- WHAT IS EXPECTED
Go through the listing and copy each line that has the string "This" in it.

EXERCISE DATA START

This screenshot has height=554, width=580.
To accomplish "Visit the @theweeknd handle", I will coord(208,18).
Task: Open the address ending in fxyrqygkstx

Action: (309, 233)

EXERCISE DATA END
EXERCISE DATA START

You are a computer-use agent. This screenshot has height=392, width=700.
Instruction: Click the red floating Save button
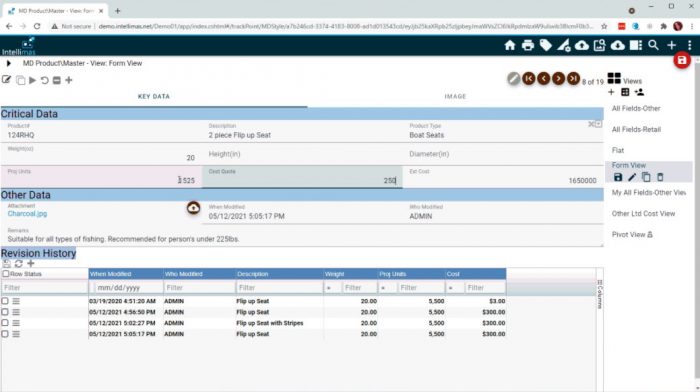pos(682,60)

EXERCISE DATA END

- EXERCISE RESPONSE
This screenshot has height=554, width=580.
You are a computer-use agent. This screenshot has height=392, width=700.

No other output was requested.